:: Source material ::

'''

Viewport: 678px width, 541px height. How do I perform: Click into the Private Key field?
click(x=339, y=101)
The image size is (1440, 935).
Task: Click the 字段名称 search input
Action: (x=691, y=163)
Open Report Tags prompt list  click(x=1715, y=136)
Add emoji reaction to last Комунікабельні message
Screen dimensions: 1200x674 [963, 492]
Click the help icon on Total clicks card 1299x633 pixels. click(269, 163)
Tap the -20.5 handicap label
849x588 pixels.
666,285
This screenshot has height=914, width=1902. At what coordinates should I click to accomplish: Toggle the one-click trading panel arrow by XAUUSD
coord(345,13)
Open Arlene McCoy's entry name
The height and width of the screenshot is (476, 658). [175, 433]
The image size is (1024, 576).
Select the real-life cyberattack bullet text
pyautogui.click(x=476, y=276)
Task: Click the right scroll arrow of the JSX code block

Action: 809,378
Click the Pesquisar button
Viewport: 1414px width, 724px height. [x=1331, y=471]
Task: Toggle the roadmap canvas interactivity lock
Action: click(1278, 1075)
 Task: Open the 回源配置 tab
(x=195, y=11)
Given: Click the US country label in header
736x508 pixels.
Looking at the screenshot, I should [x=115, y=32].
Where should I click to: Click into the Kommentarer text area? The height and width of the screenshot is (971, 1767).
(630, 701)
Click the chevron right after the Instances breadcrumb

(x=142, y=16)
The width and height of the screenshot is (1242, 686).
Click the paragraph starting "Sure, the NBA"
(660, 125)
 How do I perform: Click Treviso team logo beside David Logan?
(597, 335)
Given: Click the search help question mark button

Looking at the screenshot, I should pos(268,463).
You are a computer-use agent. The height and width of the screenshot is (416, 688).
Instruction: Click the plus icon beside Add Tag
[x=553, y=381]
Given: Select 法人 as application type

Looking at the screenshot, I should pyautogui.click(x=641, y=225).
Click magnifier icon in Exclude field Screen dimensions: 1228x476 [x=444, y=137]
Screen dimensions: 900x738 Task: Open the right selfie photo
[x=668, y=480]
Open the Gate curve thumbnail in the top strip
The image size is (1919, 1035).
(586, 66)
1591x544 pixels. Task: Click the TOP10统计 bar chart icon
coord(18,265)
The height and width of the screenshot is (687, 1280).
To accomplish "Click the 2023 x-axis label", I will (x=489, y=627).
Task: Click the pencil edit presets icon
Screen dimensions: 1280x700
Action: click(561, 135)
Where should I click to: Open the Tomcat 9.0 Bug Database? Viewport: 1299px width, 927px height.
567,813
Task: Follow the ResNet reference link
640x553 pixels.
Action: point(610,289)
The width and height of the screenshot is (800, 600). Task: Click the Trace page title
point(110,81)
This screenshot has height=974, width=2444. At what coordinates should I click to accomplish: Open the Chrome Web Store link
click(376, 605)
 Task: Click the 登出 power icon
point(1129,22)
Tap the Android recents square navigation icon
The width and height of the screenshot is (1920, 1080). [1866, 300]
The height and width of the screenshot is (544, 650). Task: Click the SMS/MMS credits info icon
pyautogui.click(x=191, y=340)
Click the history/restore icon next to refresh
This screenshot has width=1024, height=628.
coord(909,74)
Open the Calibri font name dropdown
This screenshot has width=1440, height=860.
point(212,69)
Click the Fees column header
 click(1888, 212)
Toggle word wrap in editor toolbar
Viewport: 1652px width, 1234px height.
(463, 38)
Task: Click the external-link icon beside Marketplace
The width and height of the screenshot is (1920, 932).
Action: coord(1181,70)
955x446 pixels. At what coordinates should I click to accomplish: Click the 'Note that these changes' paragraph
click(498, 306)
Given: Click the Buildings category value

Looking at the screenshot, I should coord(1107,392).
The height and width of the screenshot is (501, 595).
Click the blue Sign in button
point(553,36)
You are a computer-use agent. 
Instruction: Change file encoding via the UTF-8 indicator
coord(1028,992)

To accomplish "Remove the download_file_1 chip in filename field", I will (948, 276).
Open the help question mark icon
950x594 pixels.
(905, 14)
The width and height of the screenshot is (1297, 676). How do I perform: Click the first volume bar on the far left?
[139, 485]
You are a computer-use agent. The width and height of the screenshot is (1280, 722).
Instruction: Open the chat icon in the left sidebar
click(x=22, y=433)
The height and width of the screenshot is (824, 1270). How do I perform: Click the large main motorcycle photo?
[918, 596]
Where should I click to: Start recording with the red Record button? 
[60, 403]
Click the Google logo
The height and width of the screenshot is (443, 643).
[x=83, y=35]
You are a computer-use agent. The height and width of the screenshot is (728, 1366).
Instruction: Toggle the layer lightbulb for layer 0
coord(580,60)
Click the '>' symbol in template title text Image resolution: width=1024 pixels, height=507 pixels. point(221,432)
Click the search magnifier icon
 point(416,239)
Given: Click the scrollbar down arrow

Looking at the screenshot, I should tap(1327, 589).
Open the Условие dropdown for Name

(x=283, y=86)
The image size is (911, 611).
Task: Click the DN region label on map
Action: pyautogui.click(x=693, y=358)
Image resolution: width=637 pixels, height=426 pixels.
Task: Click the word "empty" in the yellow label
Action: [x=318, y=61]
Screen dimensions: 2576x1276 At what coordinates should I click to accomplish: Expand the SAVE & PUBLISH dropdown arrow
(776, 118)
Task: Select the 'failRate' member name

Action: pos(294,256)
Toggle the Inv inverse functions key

'''

:: What you should do ::
Rewrite all of the material with "Pesquisar" replaced by "Buscar", keeping every other part the same.

:: Written solution ::
Viewport: 678px width, 541px height. How do I perform: Click into the Private Key field?
click(x=339, y=101)
The image size is (1440, 935).
Task: Click the 字段名称 search input
Action: (x=691, y=163)
Open Report Tags prompt list  click(x=1715, y=136)
Add emoji reaction to last Комунікабельні message
Screen dimensions: 1200x674 [963, 492]
Click the help icon on Total clicks card 1299x633 pixels. click(269, 163)
Tap the -20.5 handicap label
849x588 pixels.
666,285
This screenshot has height=914, width=1902. At what coordinates should I click to accomplish: Toggle the one-click trading panel arrow by XAUUSD
coord(345,13)
Open Arlene McCoy's entry name
The height and width of the screenshot is (476, 658). [175, 433]
The image size is (1024, 576).
Select the real-life cyberattack bullet text
pyautogui.click(x=476, y=276)
Task: Click the right scroll arrow of the JSX code block

Action: 809,378
Click the Buscar button
Viewport: 1414px width, 724px height. [x=1331, y=471]
Task: Toggle the roadmap canvas interactivity lock
Action: click(1278, 1075)
 Task: Open the 回源配置 tab
(x=195, y=11)
Given: Click the US country label in header
736x508 pixels.
Looking at the screenshot, I should [x=115, y=32].
Where should I click to: Click into the Kommentarer text area? The height and width of the screenshot is (971, 1767).
(630, 701)
Click the chevron right after the Instances breadcrumb

(x=142, y=16)
The width and height of the screenshot is (1242, 686).
Click the paragraph starting "Sure, the NBA"
(660, 125)
 How do I perform: Click Treviso team logo beside David Logan?
(597, 335)
Given: Click the search help question mark button

Looking at the screenshot, I should pos(268,463).
You are a computer-use agent. The height and width of the screenshot is (416, 688).
Instruction: Click the plus icon beside Add Tag
[x=553, y=381]
Given: Select 法人 as application type

Looking at the screenshot, I should pyautogui.click(x=641, y=225).
Click magnifier icon in Exclude field Screen dimensions: 1228x476 [x=444, y=137]
Screen dimensions: 900x738 Task: Open the right selfie photo
[x=668, y=480]
Open the Gate curve thumbnail in the top strip
The image size is (1919, 1035).
(586, 66)
1591x544 pixels. Task: Click the TOP10统计 bar chart icon
coord(18,265)
The height and width of the screenshot is (687, 1280).
To accomplish "Click the 2023 x-axis label", I will (x=489, y=627).
Task: Click the pencil edit presets icon
Screen dimensions: 1280x700
Action: click(561, 135)
Where should I click to: Open the Tomcat 9.0 Bug Database? Viewport: 1299px width, 927px height.
567,813
Task: Follow the ResNet reference link
640x553 pixels.
Action: point(610,289)
The width and height of the screenshot is (800, 600). Task: Click the Trace page title
point(110,81)
This screenshot has height=974, width=2444. At what coordinates should I click to accomplish: Open the Chrome Web Store link
click(376, 605)
 Task: Click the 登出 power icon
point(1129,22)
Tap the Android recents square navigation icon
The width and height of the screenshot is (1920, 1080). [1866, 300]
The height and width of the screenshot is (544, 650). Task: Click the SMS/MMS credits info icon
pyautogui.click(x=191, y=340)
Click the history/restore icon next to refresh
This screenshot has width=1024, height=628.
coord(909,74)
Open the Calibri font name dropdown
This screenshot has width=1440, height=860.
point(212,69)
Click the Fees column header
 click(1888, 212)
Toggle word wrap in editor toolbar
Viewport: 1652px width, 1234px height.
(463, 38)
Task: Click the external-link icon beside Marketplace
The width and height of the screenshot is (1920, 932).
Action: coord(1181,70)
955x446 pixels. At what coordinates should I click to accomplish: Click the 'Note that these changes' paragraph
click(498, 306)
Given: Click the Buildings category value

Looking at the screenshot, I should coord(1107,392).
The height and width of the screenshot is (501, 595).
Click the blue Sign in button
point(553,36)
You are a computer-use agent. 
Instruction: Change file encoding via the UTF-8 indicator
coord(1028,992)

To accomplish "Remove the download_file_1 chip in filename field", I will (948, 276).
Open the help question mark icon
950x594 pixels.
(905, 14)
The width and height of the screenshot is (1297, 676). How do I perform: Click the first volume bar on the far left?
[139, 485]
You are a computer-use agent. The width and height of the screenshot is (1280, 722).
Instruction: Open the chat icon in the left sidebar
click(x=22, y=433)
The height and width of the screenshot is (824, 1270). How do I perform: Click the large main motorcycle photo?
[918, 596]
Where should I click to: Start recording with the red Record button? 
[60, 403]
Click the Google logo
The height and width of the screenshot is (443, 643).
[x=83, y=35]
You are a computer-use agent. The height and width of the screenshot is (728, 1366).
Instruction: Toggle the layer lightbulb for layer 0
coord(580,60)
Click the '>' symbol in template title text Image resolution: width=1024 pixels, height=507 pixels. point(221,432)
Click the search magnifier icon
 point(416,239)
Given: Click the scrollbar down arrow

Looking at the screenshot, I should tap(1327, 589).
Open the Условие dropdown for Name

(x=283, y=86)
The image size is (911, 611).
Task: Click the DN region label on map
Action: pyautogui.click(x=693, y=358)
Image resolution: width=637 pixels, height=426 pixels.
Task: Click the word "empty" in the yellow label
Action: [x=318, y=61]
Screen dimensions: 2576x1276 At what coordinates should I click to accomplish: Expand the SAVE & PUBLISH dropdown arrow
(776, 118)
Task: Select the 'failRate' member name

Action: pos(294,256)
Toggle the Inv inverse functions key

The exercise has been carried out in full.